You spent the next hour and a half going over the artwork—discussing placement, lighting, framing. He was enthusiastic and attentive, genuinely appreciative in a way that still surprised you, even now.
You moved through the headquarters together. Most people had gone home by then. The sun had already set, casting long shadows through the quiet halls. A few late workers lingered, but Satoru told them to go and rest and sent them home. And just like that, it was the two of you, walking side by side through the empty building, planning where each piece would live.
It was in one of the offices on the west side of the building—the ones with the perfect view of Tokyo Tower—that you found yourself on your tiptoes, trying to tape a placeholder on the wall for one of the larger pieces. You stretched, struggling to reach just high enough to get the angle right.
“Wait, let me.”
Before you could respond, Satoru was suddenly right behind you. He gently took the tape from your fingers, easily reaching over you to press it into place. His body hovered just a breath away, tall and warm.

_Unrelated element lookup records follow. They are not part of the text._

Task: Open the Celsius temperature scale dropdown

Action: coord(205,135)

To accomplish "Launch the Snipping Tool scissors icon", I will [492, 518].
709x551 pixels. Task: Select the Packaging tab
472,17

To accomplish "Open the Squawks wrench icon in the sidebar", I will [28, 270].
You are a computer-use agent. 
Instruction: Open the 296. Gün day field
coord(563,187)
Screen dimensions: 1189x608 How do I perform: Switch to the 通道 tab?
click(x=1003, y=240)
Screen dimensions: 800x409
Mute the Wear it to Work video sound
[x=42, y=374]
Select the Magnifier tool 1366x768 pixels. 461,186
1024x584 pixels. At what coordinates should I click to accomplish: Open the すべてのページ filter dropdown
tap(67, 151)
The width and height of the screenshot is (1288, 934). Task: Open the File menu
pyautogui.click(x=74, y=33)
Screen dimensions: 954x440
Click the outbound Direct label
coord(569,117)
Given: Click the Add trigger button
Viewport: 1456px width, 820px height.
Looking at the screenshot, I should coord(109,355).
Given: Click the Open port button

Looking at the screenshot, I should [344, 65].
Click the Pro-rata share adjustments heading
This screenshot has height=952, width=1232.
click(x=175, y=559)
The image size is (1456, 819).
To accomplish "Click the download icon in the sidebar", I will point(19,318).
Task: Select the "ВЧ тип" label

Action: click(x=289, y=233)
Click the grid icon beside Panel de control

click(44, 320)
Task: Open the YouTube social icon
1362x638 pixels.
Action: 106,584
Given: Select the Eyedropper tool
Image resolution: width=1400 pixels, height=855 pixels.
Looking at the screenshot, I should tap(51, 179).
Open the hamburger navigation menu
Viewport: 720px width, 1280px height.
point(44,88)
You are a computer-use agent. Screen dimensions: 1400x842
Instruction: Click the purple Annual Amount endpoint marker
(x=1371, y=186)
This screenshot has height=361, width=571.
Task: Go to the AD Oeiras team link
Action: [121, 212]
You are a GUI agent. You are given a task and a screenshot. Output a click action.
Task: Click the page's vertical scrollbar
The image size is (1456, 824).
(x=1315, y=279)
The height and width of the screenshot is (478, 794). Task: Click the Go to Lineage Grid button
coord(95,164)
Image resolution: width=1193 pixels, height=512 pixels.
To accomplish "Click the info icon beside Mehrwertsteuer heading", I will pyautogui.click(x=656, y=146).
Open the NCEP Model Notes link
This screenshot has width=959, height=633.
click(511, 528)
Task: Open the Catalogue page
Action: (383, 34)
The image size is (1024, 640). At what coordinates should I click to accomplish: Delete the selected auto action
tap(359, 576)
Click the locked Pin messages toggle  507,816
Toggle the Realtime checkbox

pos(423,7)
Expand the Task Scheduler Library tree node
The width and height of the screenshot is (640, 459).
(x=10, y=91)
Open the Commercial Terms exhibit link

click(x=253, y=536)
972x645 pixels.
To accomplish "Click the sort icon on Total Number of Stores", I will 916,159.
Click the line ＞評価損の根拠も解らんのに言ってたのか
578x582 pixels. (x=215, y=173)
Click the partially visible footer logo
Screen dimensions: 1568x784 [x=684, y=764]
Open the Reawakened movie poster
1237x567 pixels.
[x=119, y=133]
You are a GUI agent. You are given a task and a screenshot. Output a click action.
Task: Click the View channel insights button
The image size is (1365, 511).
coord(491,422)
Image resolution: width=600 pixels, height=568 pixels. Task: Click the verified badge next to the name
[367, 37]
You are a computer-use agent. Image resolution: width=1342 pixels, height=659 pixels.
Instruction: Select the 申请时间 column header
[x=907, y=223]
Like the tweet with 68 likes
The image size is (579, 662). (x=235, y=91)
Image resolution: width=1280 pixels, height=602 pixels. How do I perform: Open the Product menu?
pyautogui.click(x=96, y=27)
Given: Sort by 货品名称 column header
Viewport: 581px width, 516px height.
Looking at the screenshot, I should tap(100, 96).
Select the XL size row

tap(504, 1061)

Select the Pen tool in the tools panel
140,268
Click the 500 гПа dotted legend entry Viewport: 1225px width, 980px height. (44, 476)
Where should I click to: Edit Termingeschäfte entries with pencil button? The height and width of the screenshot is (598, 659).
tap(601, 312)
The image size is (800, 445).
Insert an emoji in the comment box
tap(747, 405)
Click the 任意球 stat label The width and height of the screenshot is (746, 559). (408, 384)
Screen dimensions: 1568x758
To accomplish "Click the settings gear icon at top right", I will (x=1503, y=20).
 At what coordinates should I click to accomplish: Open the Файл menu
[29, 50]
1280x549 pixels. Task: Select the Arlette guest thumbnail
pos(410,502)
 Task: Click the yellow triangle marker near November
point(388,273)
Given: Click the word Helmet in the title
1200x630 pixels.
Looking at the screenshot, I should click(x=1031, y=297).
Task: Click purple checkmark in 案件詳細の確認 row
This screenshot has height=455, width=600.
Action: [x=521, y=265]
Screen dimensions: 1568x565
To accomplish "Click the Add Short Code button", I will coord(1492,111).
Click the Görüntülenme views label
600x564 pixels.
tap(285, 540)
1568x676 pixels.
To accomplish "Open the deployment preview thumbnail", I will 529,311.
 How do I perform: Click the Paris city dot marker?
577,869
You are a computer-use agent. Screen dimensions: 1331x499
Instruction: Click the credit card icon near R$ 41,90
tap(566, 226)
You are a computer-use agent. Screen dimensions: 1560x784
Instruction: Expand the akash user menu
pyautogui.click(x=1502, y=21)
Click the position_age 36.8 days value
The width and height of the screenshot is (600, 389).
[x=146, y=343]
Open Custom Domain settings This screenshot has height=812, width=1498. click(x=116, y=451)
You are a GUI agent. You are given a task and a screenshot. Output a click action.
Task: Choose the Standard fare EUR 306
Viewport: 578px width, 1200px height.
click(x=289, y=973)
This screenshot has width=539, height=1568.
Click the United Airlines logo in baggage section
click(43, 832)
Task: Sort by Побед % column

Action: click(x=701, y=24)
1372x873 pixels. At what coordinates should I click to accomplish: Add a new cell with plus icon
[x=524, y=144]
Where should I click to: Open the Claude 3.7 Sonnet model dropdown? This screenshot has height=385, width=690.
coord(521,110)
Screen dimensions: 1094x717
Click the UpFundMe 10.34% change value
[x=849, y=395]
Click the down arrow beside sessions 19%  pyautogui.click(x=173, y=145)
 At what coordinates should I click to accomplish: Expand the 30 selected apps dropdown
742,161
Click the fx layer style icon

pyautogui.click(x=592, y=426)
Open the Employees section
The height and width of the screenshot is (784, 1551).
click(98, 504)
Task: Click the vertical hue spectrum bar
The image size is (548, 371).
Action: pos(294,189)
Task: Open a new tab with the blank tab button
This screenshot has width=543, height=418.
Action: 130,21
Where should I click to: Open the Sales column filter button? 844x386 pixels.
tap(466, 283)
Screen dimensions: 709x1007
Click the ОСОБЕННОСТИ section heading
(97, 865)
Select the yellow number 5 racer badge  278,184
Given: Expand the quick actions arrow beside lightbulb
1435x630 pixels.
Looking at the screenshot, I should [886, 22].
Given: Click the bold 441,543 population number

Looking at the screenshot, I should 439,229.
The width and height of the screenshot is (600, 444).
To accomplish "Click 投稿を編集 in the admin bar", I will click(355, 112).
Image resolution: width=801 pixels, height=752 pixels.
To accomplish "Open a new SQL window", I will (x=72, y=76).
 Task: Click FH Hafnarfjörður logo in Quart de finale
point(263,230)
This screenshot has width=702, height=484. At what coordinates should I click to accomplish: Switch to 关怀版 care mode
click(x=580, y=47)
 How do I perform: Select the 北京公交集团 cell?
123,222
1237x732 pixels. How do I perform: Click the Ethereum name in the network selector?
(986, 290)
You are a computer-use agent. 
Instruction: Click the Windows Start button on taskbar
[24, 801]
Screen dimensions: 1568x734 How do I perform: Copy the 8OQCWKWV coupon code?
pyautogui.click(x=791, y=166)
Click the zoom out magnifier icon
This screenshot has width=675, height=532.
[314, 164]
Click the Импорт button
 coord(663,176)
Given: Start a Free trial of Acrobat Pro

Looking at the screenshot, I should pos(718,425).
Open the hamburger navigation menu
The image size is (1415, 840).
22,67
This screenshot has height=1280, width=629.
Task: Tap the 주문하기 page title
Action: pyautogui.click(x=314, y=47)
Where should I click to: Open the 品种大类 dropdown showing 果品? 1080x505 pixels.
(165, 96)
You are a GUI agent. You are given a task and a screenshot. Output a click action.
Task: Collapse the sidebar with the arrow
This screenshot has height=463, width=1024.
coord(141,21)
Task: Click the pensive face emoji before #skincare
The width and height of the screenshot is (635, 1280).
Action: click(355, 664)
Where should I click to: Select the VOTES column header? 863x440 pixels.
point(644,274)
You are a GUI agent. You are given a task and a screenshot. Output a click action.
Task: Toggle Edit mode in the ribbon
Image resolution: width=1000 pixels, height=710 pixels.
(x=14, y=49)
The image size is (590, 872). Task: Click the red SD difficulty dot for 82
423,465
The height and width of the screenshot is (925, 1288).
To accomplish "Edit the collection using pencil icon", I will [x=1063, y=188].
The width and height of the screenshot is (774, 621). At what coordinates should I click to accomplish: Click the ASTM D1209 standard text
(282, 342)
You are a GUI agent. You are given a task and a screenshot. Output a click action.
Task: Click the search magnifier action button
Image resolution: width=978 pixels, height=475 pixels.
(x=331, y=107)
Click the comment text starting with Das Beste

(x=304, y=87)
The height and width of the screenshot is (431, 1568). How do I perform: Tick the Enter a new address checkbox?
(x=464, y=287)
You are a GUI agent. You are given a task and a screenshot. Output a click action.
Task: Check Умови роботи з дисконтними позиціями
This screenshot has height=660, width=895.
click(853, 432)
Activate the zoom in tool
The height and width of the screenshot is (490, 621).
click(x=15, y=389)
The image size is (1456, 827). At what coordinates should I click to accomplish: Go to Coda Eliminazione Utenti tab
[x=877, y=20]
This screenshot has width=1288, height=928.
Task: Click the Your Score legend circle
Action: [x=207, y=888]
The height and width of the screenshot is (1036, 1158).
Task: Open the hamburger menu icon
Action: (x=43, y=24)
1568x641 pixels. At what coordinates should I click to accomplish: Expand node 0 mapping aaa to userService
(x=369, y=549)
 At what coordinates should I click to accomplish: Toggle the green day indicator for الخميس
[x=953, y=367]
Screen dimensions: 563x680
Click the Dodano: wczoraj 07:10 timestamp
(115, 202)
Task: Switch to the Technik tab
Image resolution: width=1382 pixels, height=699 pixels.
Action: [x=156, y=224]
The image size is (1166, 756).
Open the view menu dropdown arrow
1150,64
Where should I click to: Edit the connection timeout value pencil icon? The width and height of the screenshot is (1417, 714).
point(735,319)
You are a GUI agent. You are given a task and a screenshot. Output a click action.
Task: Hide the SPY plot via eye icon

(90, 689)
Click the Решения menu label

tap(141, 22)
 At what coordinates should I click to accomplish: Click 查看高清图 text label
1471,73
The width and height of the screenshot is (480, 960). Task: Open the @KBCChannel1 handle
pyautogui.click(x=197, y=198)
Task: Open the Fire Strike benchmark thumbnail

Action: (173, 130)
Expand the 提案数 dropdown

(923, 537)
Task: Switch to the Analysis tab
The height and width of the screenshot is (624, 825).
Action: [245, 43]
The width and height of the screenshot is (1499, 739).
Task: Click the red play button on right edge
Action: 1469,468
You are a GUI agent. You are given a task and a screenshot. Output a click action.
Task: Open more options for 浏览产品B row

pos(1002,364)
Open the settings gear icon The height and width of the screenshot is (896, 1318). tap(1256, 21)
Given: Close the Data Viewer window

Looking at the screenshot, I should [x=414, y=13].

“Thank you,” you said, suddenly flushed. But he didn’t move away. “You can step back now.” You didn’t dare turn around because if you did, you would end up facing his chest. And you really didn’t want to face his chest.
“Does this make you uncomfortable?”
“What kind of question is that?”
“I’m just checking in,” he said casually, like it was the most normal thing in the world to stand inches away from someone like this.
“You have a strange way of doing that.”
“I had a feeling.”
“About what?”
“You’re avoiding me.”
“I don’t.”
He reached out, fingers brushing your shoulder, and then slowly trailed the back of his hand down your arm. It sent a shiver down your spine that you hoped he didn’t notice.
“So this doesn’t bother you?” he asked, almost curious.
“Satoru, what’s your mission here?”
You finally turned to face him and regretted it immediately. You were much too close, nearly pressed against him. His white dress shirt did nothing to hide the muscle beneath, and you hated the fact that your first thought was how unfairly good he’d look without it.
“You’re blushing.” He reached out, gently cupping your chin and tilting your face up toward his.
“It’s hot.”
“It isn’t,” he said, and smiled.
He was right. It was around eighteen degrees. Damn these fancy offices and their perfectly functioning ACs.
“Can we go back to work? I’d rather not have a sleepover here.”
Satoru didn’t move. Instead, he leaned in closer, placing one hand against the wall beside your head, caging you in.
“You’re acting strange today,” he said softly.
“Maybe because you’re keeping me here.”
“Was I mistaken?”
“About what?”
“Our date.”
“What about it?”
His hand dropped from your chin. “I thought it was… good.”
You blinked, trying to read him. “It was—” you cleared your throat, “—it wasn’t just good. It was great.”
“Oh. Yeah… I think so too. Then why—”
“But you didn’t kiss me.”
His eyes widened just a little. “You… wanted me to kiss you?”
“I…” You hesitated, feeling your face getting even hotter then is already was. “Yes.”
“I thought I’d be a gentleman and take things slow. Are we actually kissing on first dates these days?”
“I mean… yeah. It depends—I guess, but…” You trailed off, absolutely flustered.
He paused for a beat, then that maddeningly smug grin spread across his lips.
“Don’t smile like that,” you said, pushing lightly against his chest.
“I’m sorry, I just… I didn’t want to rush things. I mean, my whole approach was already kind of—”
“Weird? Borderline stalker—” And then his lips were on yours, silencing your words. 
No hesitation this time. No uncertainty. You melted into him instantly, your fingers curling into the fabric of his shirt. 
His hands slid into your hair, fingers threading through the strands as he tilted your head back, deepening the kiss with a confidence that made your knees go weak. One hand traced the line of your jaw while the other found the small of your back, pulling you closer until not even air could fit between you.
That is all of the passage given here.